This is my configuration for Application 1 with port 8081. [{ "cluster":"", "id":"", "port":8081, "gossip_interval":1000, "cleanup_interval":10000, "members":[ {"cluster": "","id": "", "host":"192.168.1.90", "port":8084}, {"cluster": "","id": "", "host":"192.168.1.90", "port":8083}, {"cluster": "","id": "", "host":"192.168.1.90", "port":8082} ] }]

This is my configuration for Application 2 with port 8082. [{ "cluster":"", "id":"", "port":8082, "gossip_interval":1000, "cleanup_interval":10000, "members":[ {"cluster": "","id": "", "host":"192.168.1.90", "port":8084}, {"cluster": "","id": "", "host":"192.168.1.90", "port":8083}, {"cluster": "","id": "", "host":"192.168.1.90", "port":8081} ] }] Let's me know if I'm wrong.

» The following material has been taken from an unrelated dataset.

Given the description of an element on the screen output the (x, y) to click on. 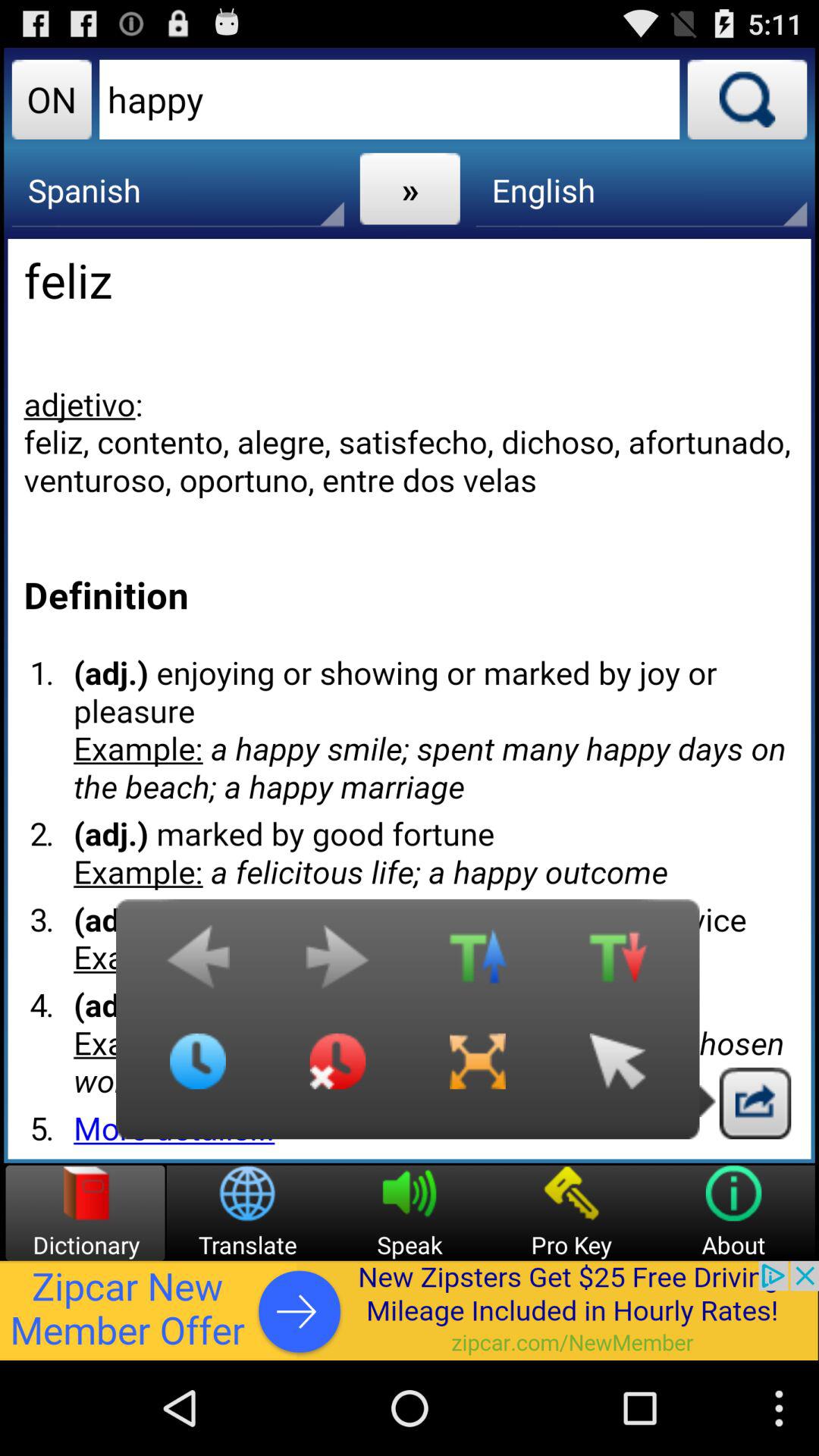
advertisement display (409, 1310)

edwardcapriolo commented 8 years ago

Each node needs an id. In your case you can generate a string or a uuid that will persist between restarts

challengeteamttdh commented 8 years ago

My application using

io.teknek gossip 0.0.3

Maybe it isn't generate id when use method public GossipService(StartupSettings startupSettings) throws InterruptedException, UnknownHostException { this(InetAddress.getLocalHost().getHostAddress(), startupSettings.getPort(), "", startupSettings.getGossipMembers(), startupSettings .getGossipSettings(), null); } is it right? 0.0.3 version is different to latest code on github. do you have any update version on maven?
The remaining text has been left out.